William Peel embodies and partly invents the most attractive form of high Victorian public-school style: devoted to his men and they to him, elegant, brave beyond belief. The slogan with which he and his blue-jackets greeted each other in the hell of his Diamond Battery at Sevastopol was ‘all will be serene’. Today they would surely have said, as the shells exploded around them, ‘it’s all cool’. Honour as cool: there is something very modern in that.

Finally, there is James Goodenough, who bases his warrior creed in his Christianity, converting the old imperialism of trade and opportunism into a deeply held belief that the empire was doing the Lord’s work bringing Christianity and justice to all.
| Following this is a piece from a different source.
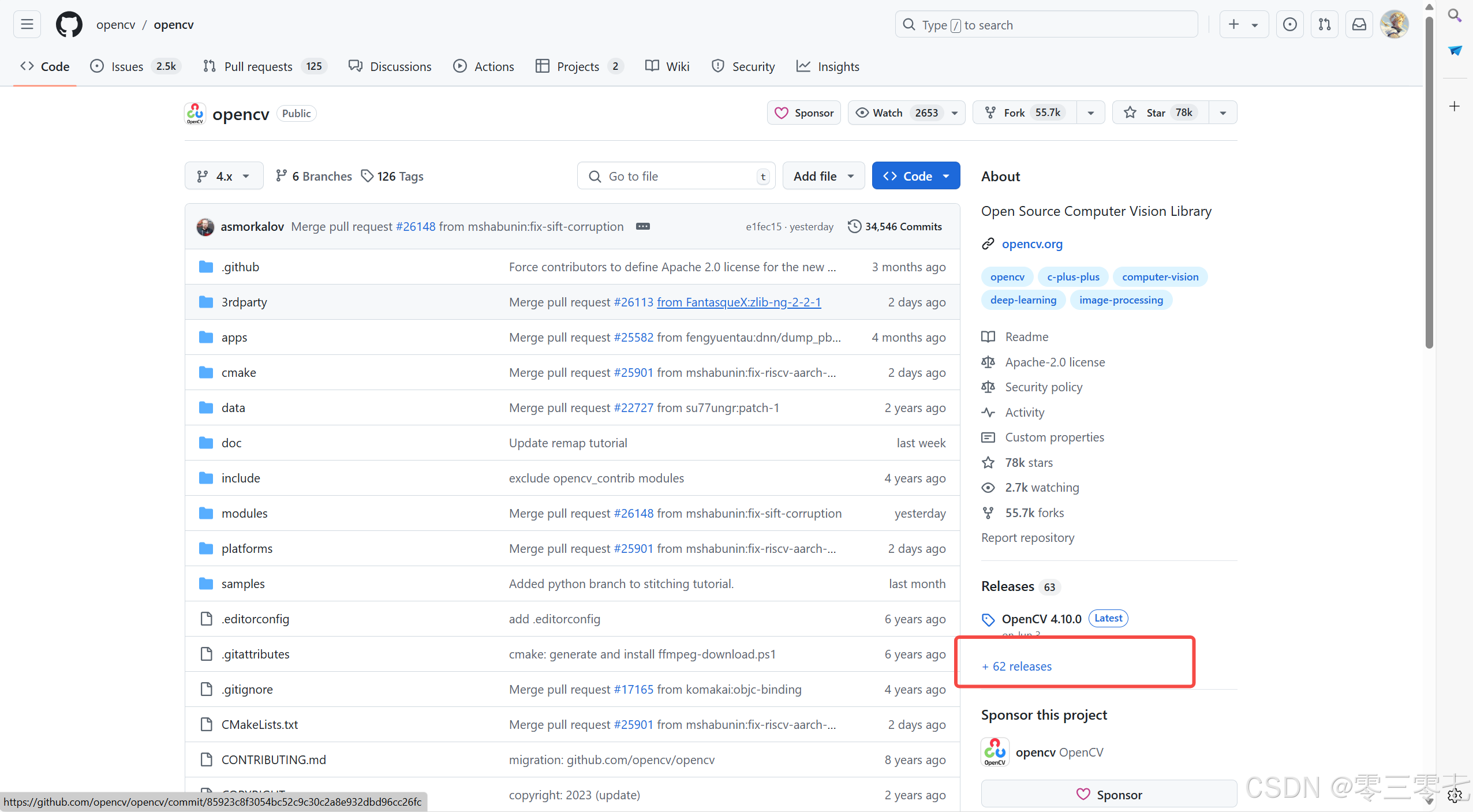Screen dimensions: 1473x812
Task: Open the notifications inbox icon
Action: [1359, 24]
For none of them was patriotism enough; let alone just obeying orders (indeed all three were singularly difficult to command). They each struggled in different ways to find a fulfilling personal doctrine to make the business of killing, which no society as yet has managed to do without, into something honourable, and to find a concept of honour which made sense in their time. We are unwise if we sneer at such struggles. Without the antique codes we may be left with the appalling calculations of mere utilitarianism: looming over the end of Crane’s period is modern industrialised warfare, one of whose most powerful advocates, Jackie Fisher, was a midshipman at the disaster of Tientsin in 1859 to the avenging of which Goodenough brought his Christian sword. Fisher argued later that enemy prisoners should be boiled in oil, to encourage dismay amongst their fellows still fighting; if there are no rules, and it works, why not? Crane’s heroes, in their different ways, were trying to avoid the world created by that calculus. That these tensions are still with us, and perhaps always will be, gives Crane’s book a compelling and topical interest.